**Exercise**: Quote the records that follow in full and exactly; leave out the pictures.

**Dataset**:
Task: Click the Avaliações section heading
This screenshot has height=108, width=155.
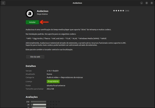Action: tap(32, 97)
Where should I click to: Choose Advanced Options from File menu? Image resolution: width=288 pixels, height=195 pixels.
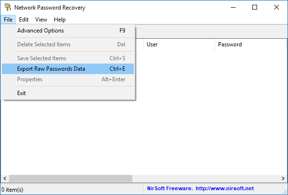coord(68,31)
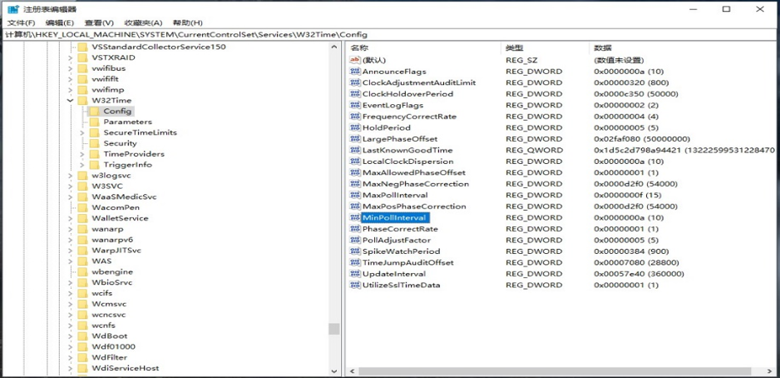Collapse the W32Time tree node
Image resolution: width=780 pixels, height=378 pixels.
(x=71, y=100)
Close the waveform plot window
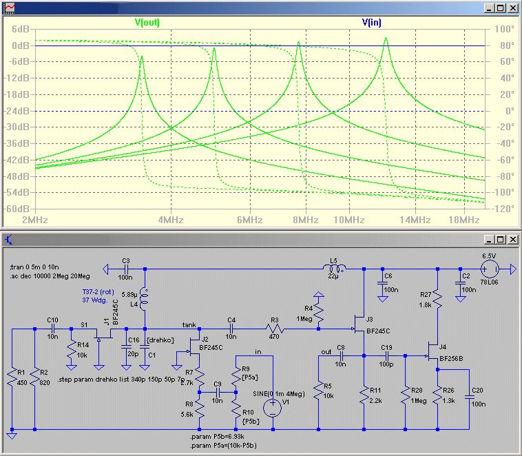Viewport: 522px width, 456px height. tap(513, 8)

**Written reply**:
Task: Click the Avaliações section heading
This screenshot has height=108, width=155.
Action: tap(32, 97)
Where should I click to: Choose Advanced Options from File menu? Image resolution: width=288 pixels, height=195 pixels.
coord(68,31)
Collapse the W32Time tree node
Image resolution: width=780 pixels, height=378 pixels.
(x=71, y=100)
Close the waveform plot window
Viewport: 522px width, 456px height. tap(513, 8)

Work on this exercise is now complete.